La lucha política fue el gran motor de aquella juventud. Sin embargo, en el fondo es legítimo pensar que lo único que mueve realmente a los que la practican es el instinto de supervivencia, el dominio sobre otros hombres y el universal deseo de ser reconocido y amado. Todo lo demás son zarandajas a utilizar a la mejor conveniencia de unos y otros. Es verdad que la historia ha supuesto un largo camino por la ampliación de la titularidad del poder, desde una ínfima minoría hasta su asunción por las masas, es decir por la totalidad. Y ahora puede verse lo que realmente se pretendía, que nadie fuera más que nadie: un simple problema de competitividad animal.

Sin embargo, la historia del hombre no puede entenderse sin los sueños, incluso de los revestidos de ciencia y racionalidad. Y como, hoy por hoy, no hay alternativa al sistema, será preciso seguir luchando por él. Personalmente, he dejado de creer incluso en las elecciones, pero para morir en santidad, cosa que nunca viene mal, fingiré que sigo interesado en ellas.

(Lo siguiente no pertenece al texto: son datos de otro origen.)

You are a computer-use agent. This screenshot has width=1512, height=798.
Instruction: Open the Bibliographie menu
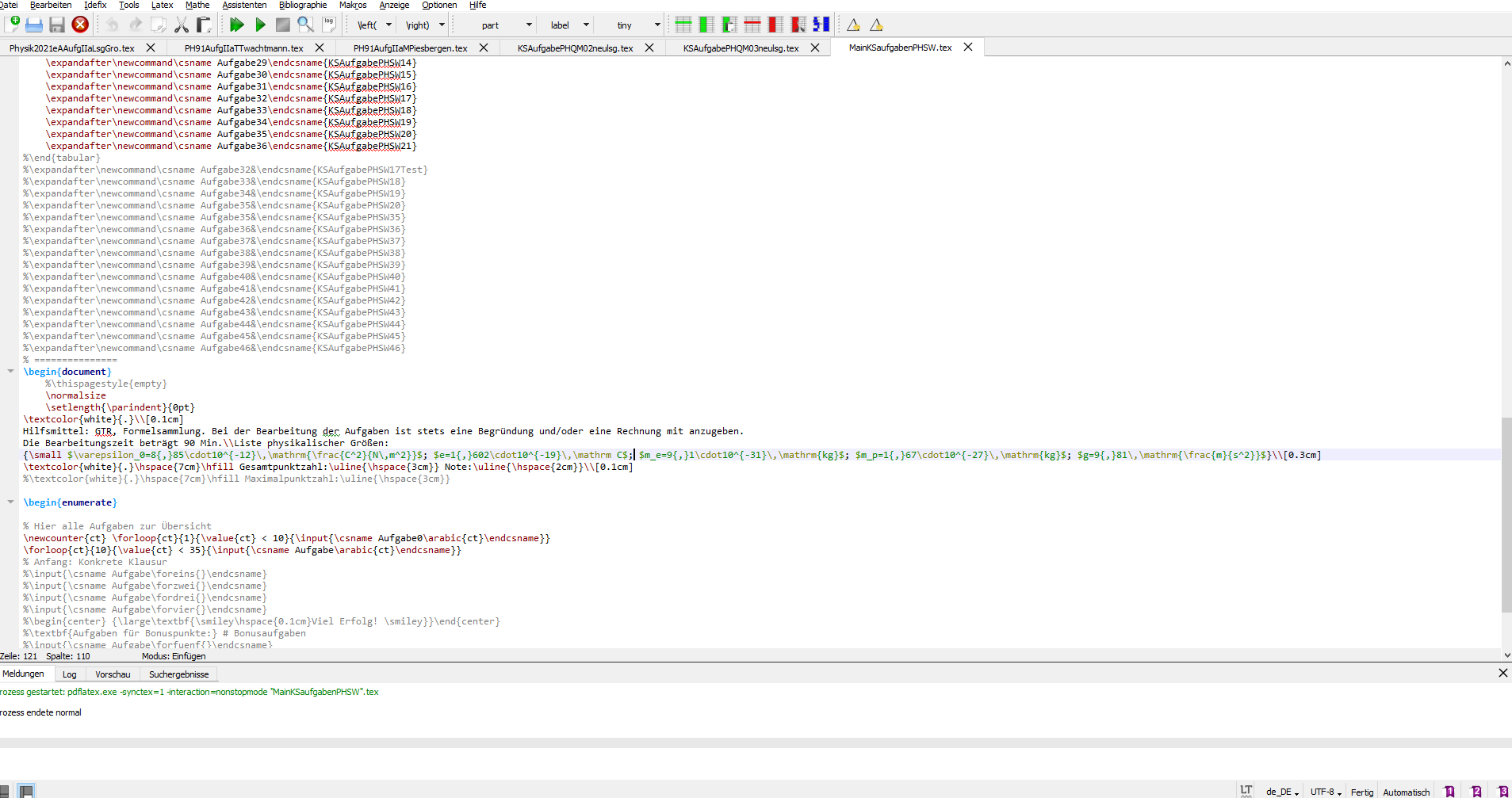[302, 6]
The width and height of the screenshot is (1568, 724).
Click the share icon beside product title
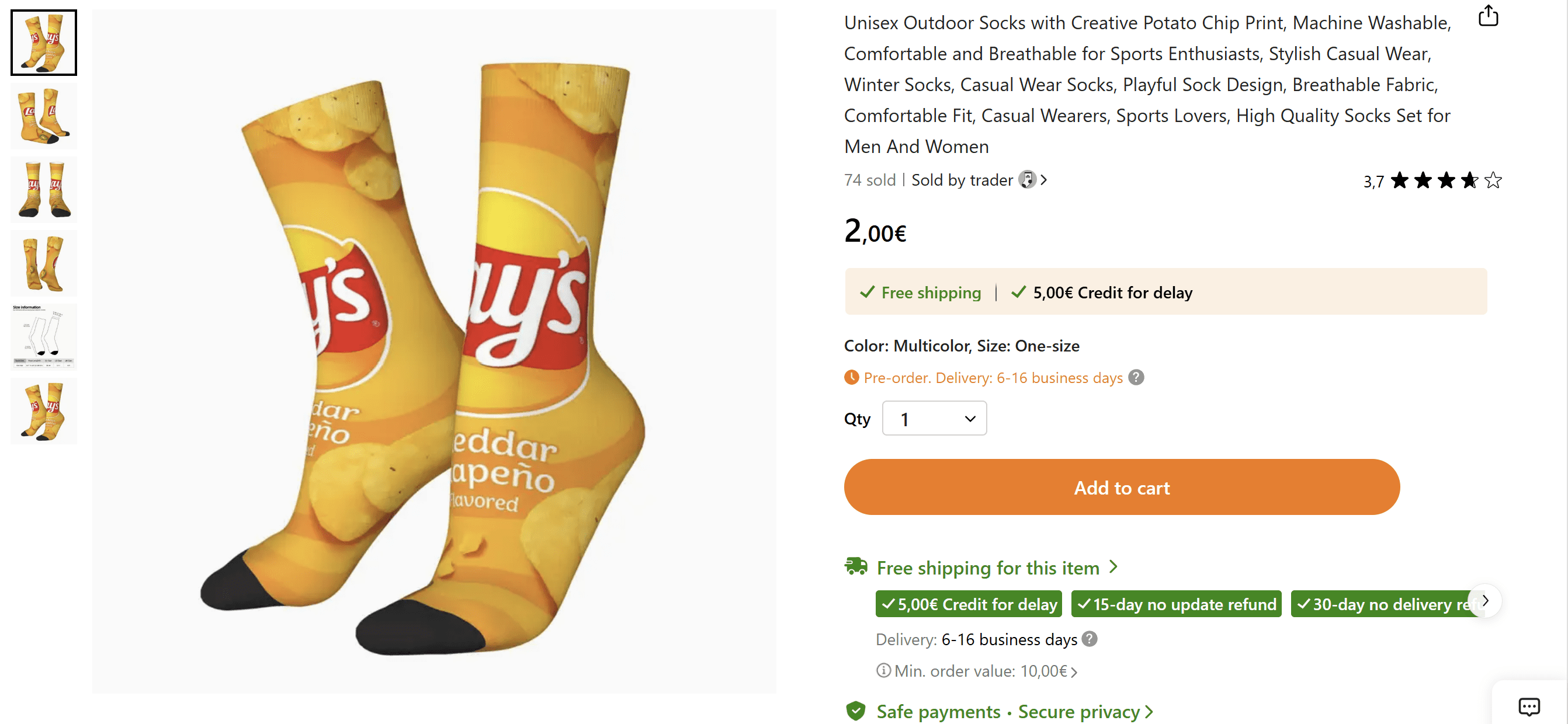[1487, 16]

Ser canonizado no deja de ser estimulante.

sábado, 3 de diciembre de 2011

El escándalo de Urdangarín

Decía Kenneth Clark que una sociedad conserva su vitalidad cuando tiene confianza en el mundo en que vive, fe en su filosofía, en sus leyes y en la propia capacidad mental. Nosotros estamos tan desmoralizados que vivimos las noticias sobre Urdangarín como si fueran una cosa normal cuando no lo son. Anunciar que en la Junta Directiva de una entidad de su creación participan la infanta Doña Cristina y un “asesor de la Casa de S. M. El Rey” no es ya escandaloso, es patético. En cierta ocasión, un aristócrata, relacionado con el mundo de las letras, llegó a decir que el problema de los hijos de nuestros monarcas radicaba en que no eran capaces de entender la esencia de su institución, probablemente es verdad.

Los japoneses creyeron que su emperador poseía naturaleza divina hasta el fin de la segunda guerra mundial, y estudios recientes han puesto de relieve que algo semejante pasaba en Inglaterra en el momento de la coronación de Isabel II. ¿Por qué los Estuardo, los Braganza, los Austrias o los mismos Borbones reinaron durante siglos? Entre otras cosas porque la sociedad estaba convencida que los miembros de sus dinastías se elevaban muy por encima del común de los mortales. Luis XIV no sólo constituía en sí mismo el Estado francés, era un taumaturgo, de hecho fue consagrado con la “santa ampolla” que le daba poder para curar enfermedades como la escrófula.

Era imposible que un rey llegara a casarse con un plebeyo pues perdería todo su carisma. Nuestros príncipes han querido demostrar su carácter democrático, y se han unido con una periodista, un jugador de balonmano y un ciudadano algo extravagante. Muy bien, han demostrado su sensibilidad pero, entonces, tendrán que estar a las consecuencias de ello, lo que implica justificar sus actos como un ciudadano normal. Suponiendo que fuese cierto lo publicado, y es verdad que las filtraciones desprestigian la justicia y eliminan las posibilidades de defensa de los afectados, la Casa Real no puede seguir guardando silencio, tiene que reaccionar de una vez. No vale decir que su intención es evitar injerencias. Cuando se implica a un pretendido asesor de la Casa Real, hay que negarlo y hacerlo claramente. Los españoles no podemos aceptar que la jefatura del Estado siga sometida a sospecha, sería inmoral.

Por desgracia, por razones de elemental responsabilidad, si las explicaciones se producen lo sensato será aceptarlas por mucha desconfianza que nos puedan producir. Son tantos los peligros que se ciernen sobre nuestro país, y los menores los económicos, que sería el colmo tener que enfrentarse con un problema como el del Rey, por muy frívolo e imprudente que haya podido ser. ¡Apañados vamos!